Yu Wensheng: China human rights lawyer arrested on school run
- Published
A prominent Chinese human rights lawyer has been detained while walking his child to school, his family says.
Yu Wensheng, a vocal critic of China's ruling Communist Party, was seized by about a dozen people, including a Swat team, after he left his flat with his son on Friday morning, his wife said.
Mr Yu has called for open presidential elections and constitutional reform.
Hundreds of human rights lawyers have been detained and interrogated by authorities in recent years.
Hours before his detention, Mr Yu criticised China's leadership and called for political reform in an open letter (in Chinese)., external
"Designating the nation's president, as head of state, through a single party election has no meaning as an election," he said.
"It has no power to win confidence from the nation, civil society, or the world's various countries."
It is not clear where Mr Yu is being held, and local police told the AFP news agency they were not aware of his detention.
His wife, Xu Yan, told Reuters news agency: "I have not received any legal document about his detention and don't even know what crime he is suspected of committing."
Mr Yu revealed that his licence to practice law had been revoked earlier this week.
Officials said he had not been employed by a licensed legal firm in the past six months, but human rights activists alleged that it was the result of his vocal opposition to the ruling Communist Party leadership.

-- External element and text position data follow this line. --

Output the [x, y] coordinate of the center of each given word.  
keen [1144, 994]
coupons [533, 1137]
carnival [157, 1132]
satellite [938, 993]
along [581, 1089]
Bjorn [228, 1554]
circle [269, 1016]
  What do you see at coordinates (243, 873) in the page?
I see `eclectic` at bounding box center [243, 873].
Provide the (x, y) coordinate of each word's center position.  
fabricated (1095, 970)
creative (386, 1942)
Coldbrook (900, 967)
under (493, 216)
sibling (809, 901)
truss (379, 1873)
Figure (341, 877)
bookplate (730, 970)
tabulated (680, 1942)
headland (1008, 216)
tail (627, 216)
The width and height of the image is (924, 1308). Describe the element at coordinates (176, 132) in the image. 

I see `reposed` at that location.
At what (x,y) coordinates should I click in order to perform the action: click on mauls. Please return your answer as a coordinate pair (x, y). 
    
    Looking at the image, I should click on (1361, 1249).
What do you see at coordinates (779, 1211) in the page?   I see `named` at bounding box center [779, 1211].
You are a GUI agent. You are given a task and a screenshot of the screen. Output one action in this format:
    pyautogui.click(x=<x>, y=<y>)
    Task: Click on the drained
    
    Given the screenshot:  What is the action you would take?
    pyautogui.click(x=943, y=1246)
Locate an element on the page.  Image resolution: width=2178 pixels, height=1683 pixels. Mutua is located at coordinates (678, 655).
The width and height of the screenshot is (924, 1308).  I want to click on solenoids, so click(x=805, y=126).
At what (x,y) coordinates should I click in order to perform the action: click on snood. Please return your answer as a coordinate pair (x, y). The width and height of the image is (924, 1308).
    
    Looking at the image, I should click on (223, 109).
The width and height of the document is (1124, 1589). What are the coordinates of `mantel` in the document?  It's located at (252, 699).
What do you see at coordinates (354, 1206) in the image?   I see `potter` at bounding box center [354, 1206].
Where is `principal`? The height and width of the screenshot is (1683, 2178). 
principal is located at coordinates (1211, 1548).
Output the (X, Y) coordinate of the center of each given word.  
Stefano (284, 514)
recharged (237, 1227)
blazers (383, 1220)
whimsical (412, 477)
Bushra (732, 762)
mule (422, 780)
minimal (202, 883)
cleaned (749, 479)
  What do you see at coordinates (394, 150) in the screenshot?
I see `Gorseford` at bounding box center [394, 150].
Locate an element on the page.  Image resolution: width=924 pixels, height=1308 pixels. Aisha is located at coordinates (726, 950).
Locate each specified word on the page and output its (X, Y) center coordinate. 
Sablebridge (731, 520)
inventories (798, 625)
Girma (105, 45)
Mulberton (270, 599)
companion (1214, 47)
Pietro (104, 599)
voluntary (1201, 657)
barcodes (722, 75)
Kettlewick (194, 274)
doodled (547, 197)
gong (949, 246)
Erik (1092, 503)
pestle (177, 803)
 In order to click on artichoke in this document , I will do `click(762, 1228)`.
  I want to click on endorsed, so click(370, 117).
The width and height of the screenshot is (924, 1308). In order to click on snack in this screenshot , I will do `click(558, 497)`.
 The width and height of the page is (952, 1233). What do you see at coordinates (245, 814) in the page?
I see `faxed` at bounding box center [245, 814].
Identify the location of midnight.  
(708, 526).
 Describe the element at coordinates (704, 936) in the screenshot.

Amnesty International's China researcher, Patrick Poon, told AFP: "It's likely retaliation against him for talking to media."
"I'm worried he might be charged with a serious offence like 'inciting subversion of state power' for his words," he added.
Mr Yu, a former commercial lawyer, has worked on many sensitive cases, including defending other human rights lawyers detained by the government.
He is also part of the team that tried to sue the Chinese government over its failure to improve air quality in the capital, Beijing.
More than 300 lawyers, legal assistants and activists have been questioned, and more than two dozen have been formally investigated since a government-led crackdown that began in 2015.
Some have been sentenced to long jail terms, while others are still awaiting a sentence.